A free HSE programme designed to empower parents to tackle their child’s increasing weight had such poor take up that it is now under review, at a time when childhood obesity is a major national health concern.
While the families of 95 seven-year-olds, of whom 86 were obese and 9 overweight, were offered monthly dietician-led sessions for six months, just 51 made an appointment with the service.
Of those, only 37 actually showed up.

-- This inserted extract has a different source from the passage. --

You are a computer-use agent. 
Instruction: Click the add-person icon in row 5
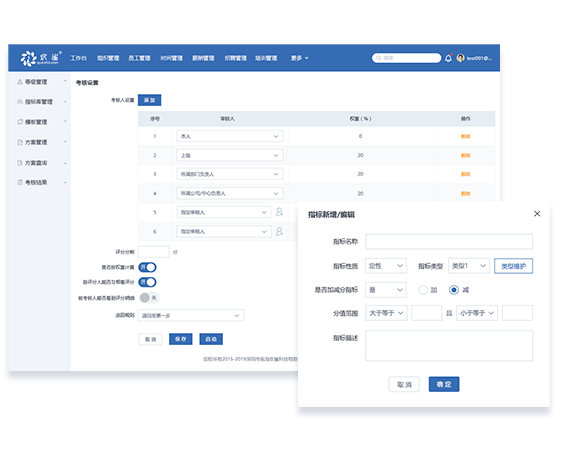tap(280, 212)

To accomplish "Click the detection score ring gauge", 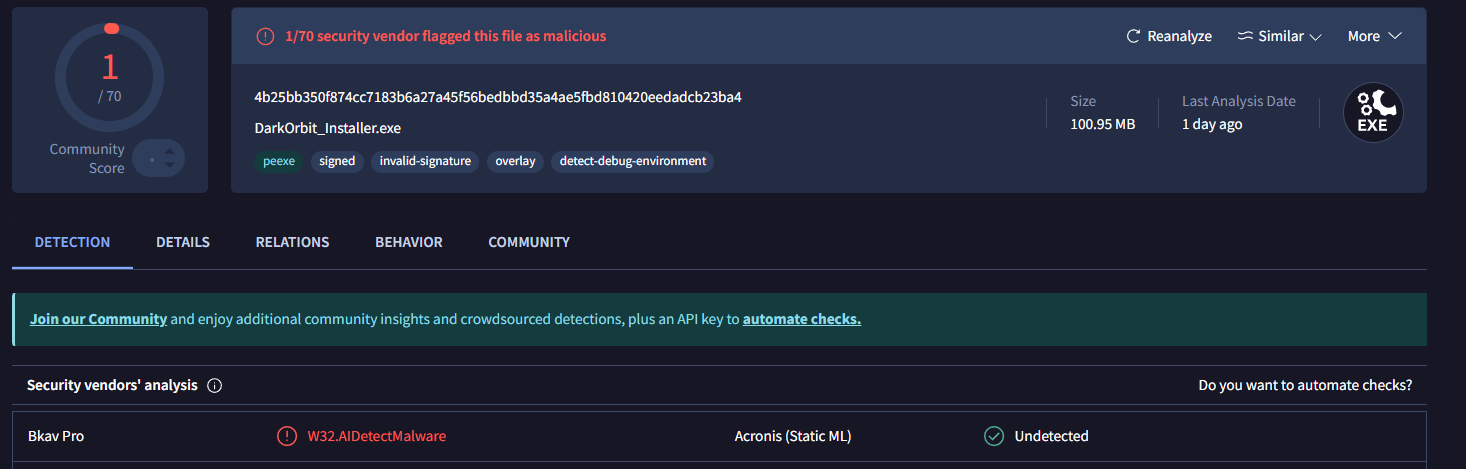I will (x=109, y=76).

At the end of the six months, just 18 had stayed the course.
An analysis of the programme, published in this month’s Irish Medical Journal (IMJ), highlights how the use of “inappropriate weight-related language” by parents in the presence of children was one of the challenges to sign-up.

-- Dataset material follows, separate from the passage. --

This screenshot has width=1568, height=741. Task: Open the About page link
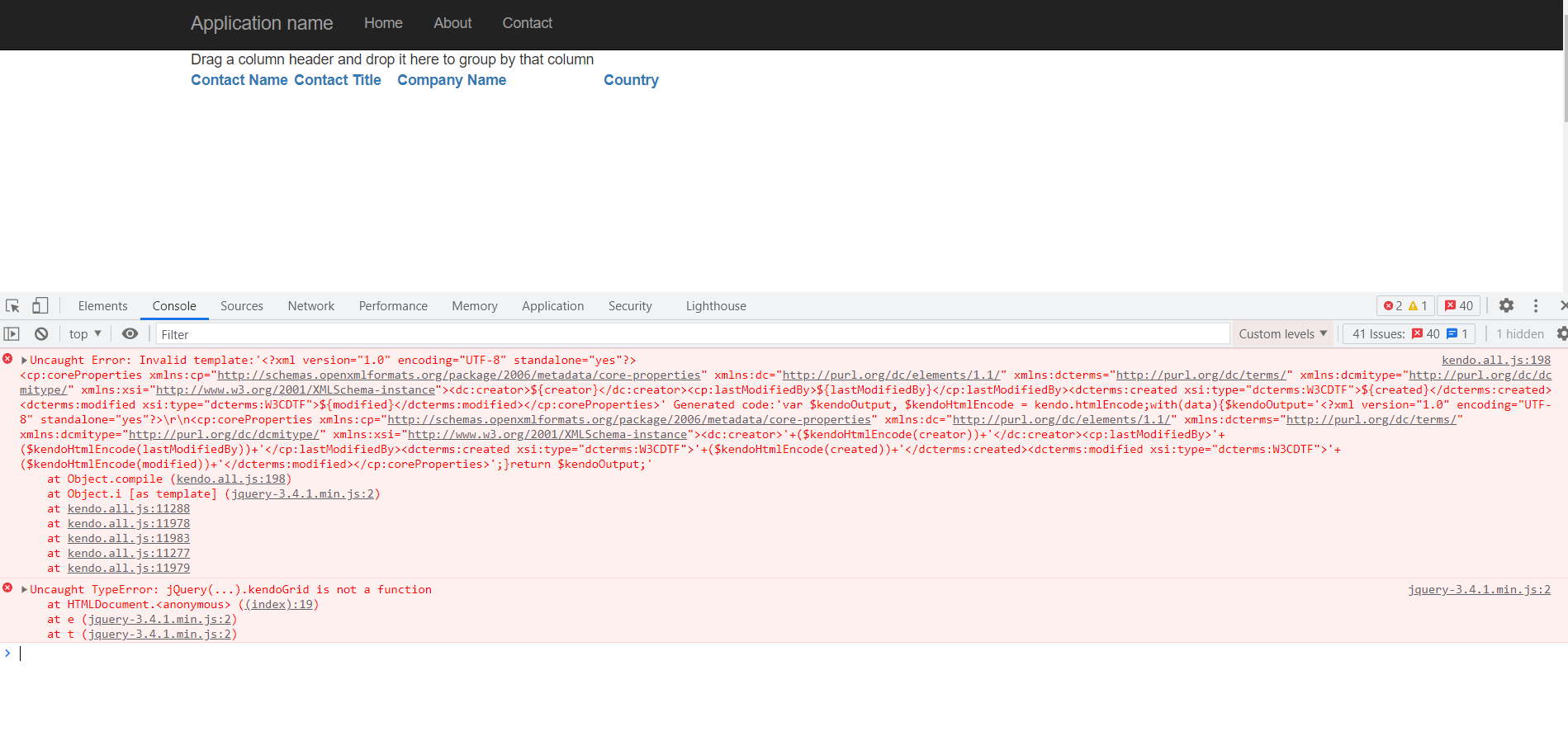452,23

“For example when the child was being referred, the parent might have expressed disappointment in front of them that their weight wasn’t lower,” said lead researcher Annemarie Bennett.
Ms Bennett, author of Outcomes of a Community-based Paediatric Weight Management Programme in a Midlands Setting, and assistant professor of dietetics at Trinity College Dublin, said parents sometimes used inappropriate terminology such as “chubby”, “fat”, or “heavy” when talking about their child’s weight or their own weight.
She said this could have a psychological effect on the child who could then become distressed at being referred to the service.
“Parents might think using ‘fat’ is normal, but it is offensive and not helpful in these conversations,” she said.
Getting parents to sign up “without making them feel that their parenting skills are being critiqued” was another challenge, she said.
Also, parents might not recognise obesity as the acute health issue that it is.
A further challenge was getting buy-in from the entire household, so that parents could embed healthier practices in their family’s daily environment.
Families who took part were encouraged to monitor dietary intake, screen time, and exercise.
Cognitive behavioural therapy techniques were used to enhance parental motivation to introduce positive lifestyle changes.
The dieticians running the programme had formal training and it was underpinned by evidence-based best practice.
Yet, at the end of six months, for those who did stay the course, Ms Bennett said they couldn’t say the weight loss in children was “clinically significant”.
She said ultimately the outcome of the programme was “disheartening”.
Now that the programme is under review, the dietetic service will be working with families “to see what it can do to get them to engage more”, Ms Bennett said.
Research shows that at least one in five children in Ireland are overweight or obese. Just 1% of children in the State were classed as obese in 1975; this has risen to 9% among girls and 10% among boys.